Giulia Maria Crespi, fondatrice del Fai, il Fondo ambiente italiano, e antesignani sostenitrice dell’agricoltura biodinamica, si rivolge alle nuove generazioni dal convegno «Oltre Expo: alleanze per nutrire il pianeta» organizzato dall’Associazione per l’agricoltura biodinamica.
Catalizza l’attenzione dell’aula magna della Bocconi durante la tavola rotonda coordinata da Gian Antonio Stella e lancia la sua accusa ai fertilizzanti e diserbanti chimici: «Sono le stesse aziende che durante la Seconda guerra mondiale producevano armi e bombe. E basta immergere le mani nelle terre fertilizzate chimicamente per sentire un odore atroce. Quelle coltivate con la biodinamica hanno il profumo vero della natura, della vita».
In mattinata era intervenuto Andrea Carandini, presidente del Fai, che aveva dimostrato come un bene culturale, proponendo l’esempio del Castello di Masino, possa diventare il fulcro dello sviluppo di un territorio ritrovato e «sano».
In sala tante storie di giovani imprenditori che hanno già seguito il suggerimento di Giulia Maria Crespi. Per esempio tre fratelli Antonio (38 anni), Bandino (43) e Gianni (45) Lo Franco, titolari dell’azienda agricola «La vialla» a Castiglion Fibocchi in Valdarno: 500 ettari biodinamici dal 2005 coltivati a uva (Chianti, proclamato pochi giorni fa vino dell’anno dalla fiera Biofach di Norimberga), ulivo, pomodori, grano. Producono pasta, biscotti, marmellata, miele, formaggio pecorino: «Dal 2005 al 2010 la nostra terra ha aumentato del 72% la sostanza organica, quindi la propria vitalità. Siamo tre fratelli con otto figli in tutto e stiamo comunicando anche a loro questo modo di approcciarsi alla terra e di mangiare, la nostra pasta fatta a pietra ha un sapore inconfondibile».

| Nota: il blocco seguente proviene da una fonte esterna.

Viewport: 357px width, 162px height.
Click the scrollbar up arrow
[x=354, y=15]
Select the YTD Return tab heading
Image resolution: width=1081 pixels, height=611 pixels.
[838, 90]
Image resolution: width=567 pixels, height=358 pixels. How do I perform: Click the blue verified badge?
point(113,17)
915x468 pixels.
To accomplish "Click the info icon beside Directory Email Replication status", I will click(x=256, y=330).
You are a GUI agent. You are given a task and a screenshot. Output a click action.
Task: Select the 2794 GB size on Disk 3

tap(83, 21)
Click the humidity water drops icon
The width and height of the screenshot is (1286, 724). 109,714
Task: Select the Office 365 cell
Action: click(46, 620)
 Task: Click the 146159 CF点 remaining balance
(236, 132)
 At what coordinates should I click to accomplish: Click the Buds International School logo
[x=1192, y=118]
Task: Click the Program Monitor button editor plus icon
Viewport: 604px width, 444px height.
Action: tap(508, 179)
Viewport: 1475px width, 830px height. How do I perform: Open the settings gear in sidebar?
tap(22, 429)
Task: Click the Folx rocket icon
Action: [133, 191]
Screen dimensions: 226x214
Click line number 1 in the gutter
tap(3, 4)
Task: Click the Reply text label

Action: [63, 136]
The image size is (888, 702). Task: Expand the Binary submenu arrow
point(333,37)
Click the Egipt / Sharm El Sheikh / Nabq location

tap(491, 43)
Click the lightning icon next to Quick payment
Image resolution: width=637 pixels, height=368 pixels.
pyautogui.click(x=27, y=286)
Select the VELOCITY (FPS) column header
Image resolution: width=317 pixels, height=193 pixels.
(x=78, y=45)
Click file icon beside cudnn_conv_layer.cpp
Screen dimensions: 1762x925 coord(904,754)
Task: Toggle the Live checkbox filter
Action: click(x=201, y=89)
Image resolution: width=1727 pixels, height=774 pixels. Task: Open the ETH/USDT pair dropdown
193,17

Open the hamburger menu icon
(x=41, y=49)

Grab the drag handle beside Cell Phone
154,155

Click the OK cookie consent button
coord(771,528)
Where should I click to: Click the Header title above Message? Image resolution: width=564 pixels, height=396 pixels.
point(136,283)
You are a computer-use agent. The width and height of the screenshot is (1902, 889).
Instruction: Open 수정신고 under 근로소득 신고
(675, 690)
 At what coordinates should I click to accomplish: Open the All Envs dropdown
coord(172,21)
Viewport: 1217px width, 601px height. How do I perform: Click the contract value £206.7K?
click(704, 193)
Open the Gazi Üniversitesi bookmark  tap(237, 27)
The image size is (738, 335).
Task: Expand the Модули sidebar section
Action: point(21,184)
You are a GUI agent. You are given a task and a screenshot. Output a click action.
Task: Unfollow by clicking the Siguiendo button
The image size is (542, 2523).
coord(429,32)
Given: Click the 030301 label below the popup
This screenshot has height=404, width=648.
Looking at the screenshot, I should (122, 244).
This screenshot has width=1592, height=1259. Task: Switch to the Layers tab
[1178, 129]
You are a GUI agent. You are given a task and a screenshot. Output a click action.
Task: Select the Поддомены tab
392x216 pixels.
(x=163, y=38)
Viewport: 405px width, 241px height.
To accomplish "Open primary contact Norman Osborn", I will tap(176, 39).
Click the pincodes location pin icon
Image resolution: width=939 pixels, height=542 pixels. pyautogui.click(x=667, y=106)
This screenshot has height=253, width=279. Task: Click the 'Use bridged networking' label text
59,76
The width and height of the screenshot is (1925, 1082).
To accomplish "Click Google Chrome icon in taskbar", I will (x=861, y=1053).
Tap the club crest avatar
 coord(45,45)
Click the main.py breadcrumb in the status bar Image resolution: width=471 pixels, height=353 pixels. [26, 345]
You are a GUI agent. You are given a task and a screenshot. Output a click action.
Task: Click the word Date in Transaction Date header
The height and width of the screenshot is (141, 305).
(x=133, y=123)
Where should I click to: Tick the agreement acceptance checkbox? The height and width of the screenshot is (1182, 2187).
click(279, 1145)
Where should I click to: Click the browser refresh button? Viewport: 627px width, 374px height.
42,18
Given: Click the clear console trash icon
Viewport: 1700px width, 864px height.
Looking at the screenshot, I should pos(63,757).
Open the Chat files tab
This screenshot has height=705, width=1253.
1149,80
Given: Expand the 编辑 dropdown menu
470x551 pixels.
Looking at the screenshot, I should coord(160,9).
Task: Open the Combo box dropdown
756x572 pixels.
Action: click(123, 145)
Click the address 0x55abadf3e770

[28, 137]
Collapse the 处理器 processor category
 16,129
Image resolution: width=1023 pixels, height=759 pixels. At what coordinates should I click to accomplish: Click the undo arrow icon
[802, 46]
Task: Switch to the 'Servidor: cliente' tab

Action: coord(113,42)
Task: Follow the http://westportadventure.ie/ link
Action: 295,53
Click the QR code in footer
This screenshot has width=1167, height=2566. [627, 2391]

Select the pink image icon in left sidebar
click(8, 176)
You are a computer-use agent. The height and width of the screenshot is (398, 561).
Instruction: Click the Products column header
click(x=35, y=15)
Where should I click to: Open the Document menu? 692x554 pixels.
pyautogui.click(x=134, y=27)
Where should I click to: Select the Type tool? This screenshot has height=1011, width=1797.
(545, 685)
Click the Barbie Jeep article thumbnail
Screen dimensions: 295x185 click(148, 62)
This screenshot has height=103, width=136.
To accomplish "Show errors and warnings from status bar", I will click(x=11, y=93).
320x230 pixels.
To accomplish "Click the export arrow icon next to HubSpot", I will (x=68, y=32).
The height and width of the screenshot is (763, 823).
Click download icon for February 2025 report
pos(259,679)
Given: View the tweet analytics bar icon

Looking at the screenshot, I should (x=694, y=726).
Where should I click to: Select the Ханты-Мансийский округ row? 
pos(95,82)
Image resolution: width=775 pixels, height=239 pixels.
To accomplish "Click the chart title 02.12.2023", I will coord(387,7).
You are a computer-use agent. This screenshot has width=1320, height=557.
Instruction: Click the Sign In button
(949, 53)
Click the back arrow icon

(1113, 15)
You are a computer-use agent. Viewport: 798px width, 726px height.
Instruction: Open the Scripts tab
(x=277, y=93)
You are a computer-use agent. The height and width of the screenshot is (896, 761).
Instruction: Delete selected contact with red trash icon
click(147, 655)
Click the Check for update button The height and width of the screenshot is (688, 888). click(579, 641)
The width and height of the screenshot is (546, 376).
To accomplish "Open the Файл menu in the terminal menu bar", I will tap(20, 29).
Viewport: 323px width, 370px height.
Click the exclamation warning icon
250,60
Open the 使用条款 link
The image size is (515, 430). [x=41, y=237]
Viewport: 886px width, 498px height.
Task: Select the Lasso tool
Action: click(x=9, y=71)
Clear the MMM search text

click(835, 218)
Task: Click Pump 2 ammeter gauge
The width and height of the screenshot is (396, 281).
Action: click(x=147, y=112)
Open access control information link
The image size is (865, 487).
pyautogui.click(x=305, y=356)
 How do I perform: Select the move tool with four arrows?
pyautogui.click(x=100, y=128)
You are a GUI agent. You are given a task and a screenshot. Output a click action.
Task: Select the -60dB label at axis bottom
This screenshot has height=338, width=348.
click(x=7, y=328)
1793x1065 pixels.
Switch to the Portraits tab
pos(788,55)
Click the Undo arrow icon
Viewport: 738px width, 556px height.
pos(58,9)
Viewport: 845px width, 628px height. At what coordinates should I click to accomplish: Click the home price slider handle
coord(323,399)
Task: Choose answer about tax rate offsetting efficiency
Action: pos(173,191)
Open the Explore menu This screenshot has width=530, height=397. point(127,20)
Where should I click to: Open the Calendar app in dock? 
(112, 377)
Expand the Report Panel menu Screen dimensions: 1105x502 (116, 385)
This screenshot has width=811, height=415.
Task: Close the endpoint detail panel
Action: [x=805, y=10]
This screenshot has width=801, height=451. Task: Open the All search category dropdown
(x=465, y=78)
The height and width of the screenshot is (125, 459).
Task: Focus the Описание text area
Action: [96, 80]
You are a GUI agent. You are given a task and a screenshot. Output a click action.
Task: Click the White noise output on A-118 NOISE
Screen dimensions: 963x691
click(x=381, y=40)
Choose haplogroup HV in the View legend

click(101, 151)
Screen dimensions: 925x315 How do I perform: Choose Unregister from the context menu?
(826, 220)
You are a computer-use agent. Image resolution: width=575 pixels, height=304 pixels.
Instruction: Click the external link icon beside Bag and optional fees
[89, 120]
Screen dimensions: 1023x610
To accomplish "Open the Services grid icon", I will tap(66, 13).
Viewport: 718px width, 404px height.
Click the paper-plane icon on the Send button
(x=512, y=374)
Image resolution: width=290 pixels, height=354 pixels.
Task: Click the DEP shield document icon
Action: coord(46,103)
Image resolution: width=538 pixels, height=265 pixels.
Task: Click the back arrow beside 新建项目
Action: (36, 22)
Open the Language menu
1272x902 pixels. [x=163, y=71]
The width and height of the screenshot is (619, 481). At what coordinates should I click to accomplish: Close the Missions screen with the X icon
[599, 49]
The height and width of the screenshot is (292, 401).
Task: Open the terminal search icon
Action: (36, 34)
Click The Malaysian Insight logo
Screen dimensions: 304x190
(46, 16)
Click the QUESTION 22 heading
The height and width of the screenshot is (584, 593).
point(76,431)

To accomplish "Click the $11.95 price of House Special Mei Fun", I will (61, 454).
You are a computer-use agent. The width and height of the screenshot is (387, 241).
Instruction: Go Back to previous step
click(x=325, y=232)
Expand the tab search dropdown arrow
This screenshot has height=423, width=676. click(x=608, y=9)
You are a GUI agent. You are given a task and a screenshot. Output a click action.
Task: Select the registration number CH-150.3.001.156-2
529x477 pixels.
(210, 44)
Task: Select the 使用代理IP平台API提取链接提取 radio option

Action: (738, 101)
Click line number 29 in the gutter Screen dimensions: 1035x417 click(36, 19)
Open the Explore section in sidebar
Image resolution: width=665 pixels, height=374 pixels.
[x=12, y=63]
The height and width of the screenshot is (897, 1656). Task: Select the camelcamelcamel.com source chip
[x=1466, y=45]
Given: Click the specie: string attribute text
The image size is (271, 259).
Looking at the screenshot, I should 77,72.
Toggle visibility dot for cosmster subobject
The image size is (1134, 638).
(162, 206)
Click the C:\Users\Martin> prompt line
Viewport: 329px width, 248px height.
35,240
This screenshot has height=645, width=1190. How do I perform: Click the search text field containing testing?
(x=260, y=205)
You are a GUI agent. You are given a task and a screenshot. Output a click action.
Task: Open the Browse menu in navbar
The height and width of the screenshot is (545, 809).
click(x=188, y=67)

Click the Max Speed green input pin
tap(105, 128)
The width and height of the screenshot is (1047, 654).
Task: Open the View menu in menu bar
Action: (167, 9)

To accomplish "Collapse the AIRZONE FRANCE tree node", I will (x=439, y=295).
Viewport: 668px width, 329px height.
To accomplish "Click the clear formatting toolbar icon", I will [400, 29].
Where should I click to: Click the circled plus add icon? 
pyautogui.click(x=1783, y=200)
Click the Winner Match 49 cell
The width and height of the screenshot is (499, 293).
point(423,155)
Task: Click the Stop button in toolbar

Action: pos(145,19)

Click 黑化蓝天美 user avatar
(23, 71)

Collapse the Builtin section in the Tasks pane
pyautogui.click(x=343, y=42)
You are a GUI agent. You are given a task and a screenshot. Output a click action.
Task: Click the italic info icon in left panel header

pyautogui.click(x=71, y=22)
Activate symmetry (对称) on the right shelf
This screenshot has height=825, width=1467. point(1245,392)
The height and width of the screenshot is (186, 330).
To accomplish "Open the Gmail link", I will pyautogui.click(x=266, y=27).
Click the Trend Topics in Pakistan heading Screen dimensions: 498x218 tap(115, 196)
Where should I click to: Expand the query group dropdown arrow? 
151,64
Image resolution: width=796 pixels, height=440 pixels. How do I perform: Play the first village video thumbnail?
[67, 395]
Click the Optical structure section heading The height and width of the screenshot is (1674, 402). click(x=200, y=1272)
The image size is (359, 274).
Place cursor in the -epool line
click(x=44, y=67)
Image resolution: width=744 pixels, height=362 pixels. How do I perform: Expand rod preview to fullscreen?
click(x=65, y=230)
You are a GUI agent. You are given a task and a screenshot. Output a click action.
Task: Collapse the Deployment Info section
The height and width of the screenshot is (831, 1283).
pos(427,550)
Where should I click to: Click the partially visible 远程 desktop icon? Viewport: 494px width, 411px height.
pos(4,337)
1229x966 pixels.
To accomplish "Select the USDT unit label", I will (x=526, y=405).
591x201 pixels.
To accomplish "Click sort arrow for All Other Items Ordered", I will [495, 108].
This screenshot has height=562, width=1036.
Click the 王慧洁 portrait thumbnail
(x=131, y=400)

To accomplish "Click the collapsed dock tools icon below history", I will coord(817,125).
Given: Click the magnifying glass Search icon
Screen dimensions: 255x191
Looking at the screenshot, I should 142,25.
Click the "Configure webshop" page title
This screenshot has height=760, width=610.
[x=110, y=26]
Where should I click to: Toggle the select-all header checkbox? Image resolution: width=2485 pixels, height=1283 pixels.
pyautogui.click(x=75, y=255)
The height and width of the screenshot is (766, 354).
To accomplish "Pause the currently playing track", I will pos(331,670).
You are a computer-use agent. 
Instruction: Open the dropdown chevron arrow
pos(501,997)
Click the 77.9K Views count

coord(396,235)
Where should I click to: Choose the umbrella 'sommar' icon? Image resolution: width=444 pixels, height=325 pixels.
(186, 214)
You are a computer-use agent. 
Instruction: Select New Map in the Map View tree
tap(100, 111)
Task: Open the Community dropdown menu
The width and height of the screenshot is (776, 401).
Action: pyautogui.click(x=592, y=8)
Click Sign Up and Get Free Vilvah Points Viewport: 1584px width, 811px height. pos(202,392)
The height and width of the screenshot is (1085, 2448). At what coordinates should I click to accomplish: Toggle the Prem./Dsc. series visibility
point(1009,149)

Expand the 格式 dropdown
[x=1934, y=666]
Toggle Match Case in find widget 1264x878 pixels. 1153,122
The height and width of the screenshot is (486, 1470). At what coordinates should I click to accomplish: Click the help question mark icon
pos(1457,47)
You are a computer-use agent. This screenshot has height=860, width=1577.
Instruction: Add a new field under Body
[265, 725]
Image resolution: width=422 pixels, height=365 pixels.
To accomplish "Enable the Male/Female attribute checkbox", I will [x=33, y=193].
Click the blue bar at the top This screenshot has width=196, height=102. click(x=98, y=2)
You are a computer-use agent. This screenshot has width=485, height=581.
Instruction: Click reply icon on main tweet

Maria Grazia De Simone, 39 anni, agronoma, è l’anima della Bioagritur San Michael a Pratella, nell’alto Casertano, accanto alle sorgenti dell’acqua Lete. Coltiva soprattutto ulivi ma anche ortaggi: «La biodinamica non inquina, è in piena armonia con il contesto della natura. Le piante si aiutano l’un l’altra, le essenze medicinali accanto alle culture attirano api e permettono una buona impollinazione. Con gli agenti chimici tutto è impossibile. Capita che il coltivatore vicino ti chieda: come mai quest’anno avete magnifici pomodori e noi no? La risposta è evidente, semplicissima, sta nella nostra scelta non chimica…».
Francesco Cantini ha 32 anni e trasmette tutto il suo entusiasmo per il suo universo della Piombaia, azienda di famiglia a Montalcino, duecento ettari (cento di bosco coltivato, dodici di vigneti, due di ortaggi, quattro a uliveto): «Le terre trattate con i prodotti chimici diventano asfittiche, puzzano. I vendemmiatori da noi ritrovano la terra di un tempo, con l’aria piena di insetti, api farfalle. Magari all’inizio c’è bisogno di qualche investimento, ma poi, dopo due o tre anni, si recupera e si guadagna. All’inizio mio padre era molto perplesso. Poi, da uomo legato alla terra, ha visto i risultati. E adesso è quasi più convinto di me».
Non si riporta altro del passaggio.